3 Citations (Scopus)

Abstract

Objective. To investigate the incidence, type and etiology of perioperative metabolic disturbances associated with major abdominal surgery. We hypothesized that metabolic alkalemia is more frequent than metabolic acidemia. Methods. This was a prospective, observational study, performed in a university- affiliated hospital. 98 consecutive patients undergoing major abdominal surgery were included in the study. Patientswere observed by serial vital signs and laboratory measurements during the preoperative, intraoperative, PACU and the first three postoperative day periods. Central venous pressure, systolic pressure variation, fluid input, urine output, temperature, electrolytes, and acid-base variables were recorded. The primary endpoint of the study was the incidence of metabolic alkalemia or acidemia.
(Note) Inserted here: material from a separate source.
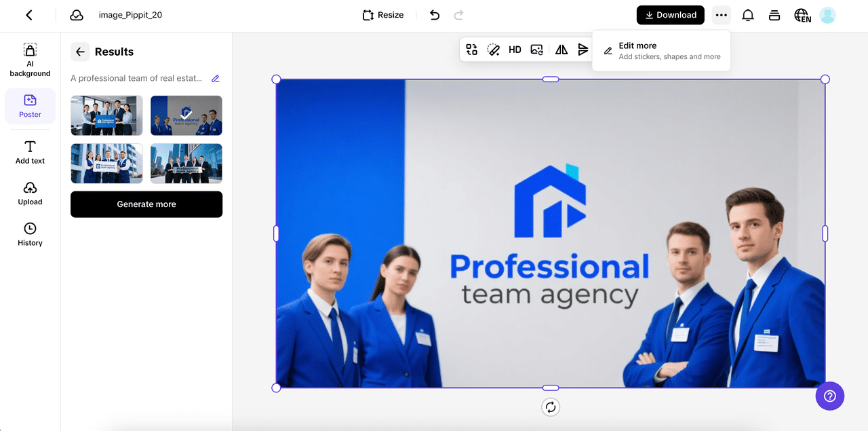Open the notifications bell

pyautogui.click(x=748, y=15)
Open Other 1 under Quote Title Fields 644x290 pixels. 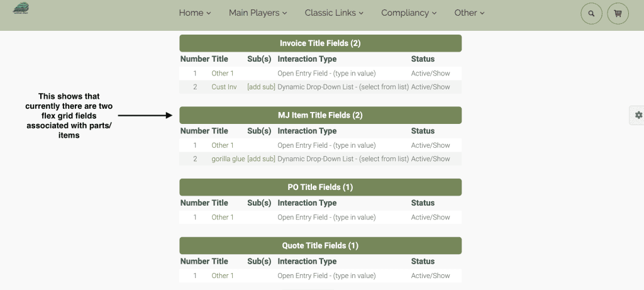pos(223,276)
Metabolic alkalemia was defined as pH >7.45 and BE >+3. Metabolic acidemia was defined as pH <7.35 and BE <-3. Continuous variables were described as mean±standard deviation. Distributions of continuous variables was assessed for normalty using the Kolmogorov-Smirnov test (cut off at P = 0.01). The frequency of metabolic acidemia or alkalemia was compared across time points using Cochran's Q test and between time points using the binomial distribution. Results. Metabolic acidemia occurred only intraoperatively and in the PACU. Subjects with metabolic acidemia were older, (74±9 yr. vs. 66±12, P = 0.01). Intraoperative body temperature was inversely associated with PACU lactate (P = 0.035). Blood loss >500 mL was more frequent in acidemic patients (42% vs. 19%, P = 0.033). More patients with hyperphosphatemia had acidemia than subjects without hyperphosphatemia (39% vs. 17%, P = 0.019). Metabolic alkalemia occurred more frequently than metabolic acidemia (49% vs. 23%, P<0.0001) and was correlated with hypochloremia. The incidence of metabolic alkalemia decreased from baseline to intraoperative and PACU periods (13% vs. 3%, P = 0.003) and increased from the PACU to the three postoperative days (3% vs. 45%, P = 0.007). Conclusions. Metabolic alkalemia occurred more frequently than metabolic acidemia and occurred mainly preoperatively and postoperatively, while acidemia occurred mainly during surgery and in the PACU.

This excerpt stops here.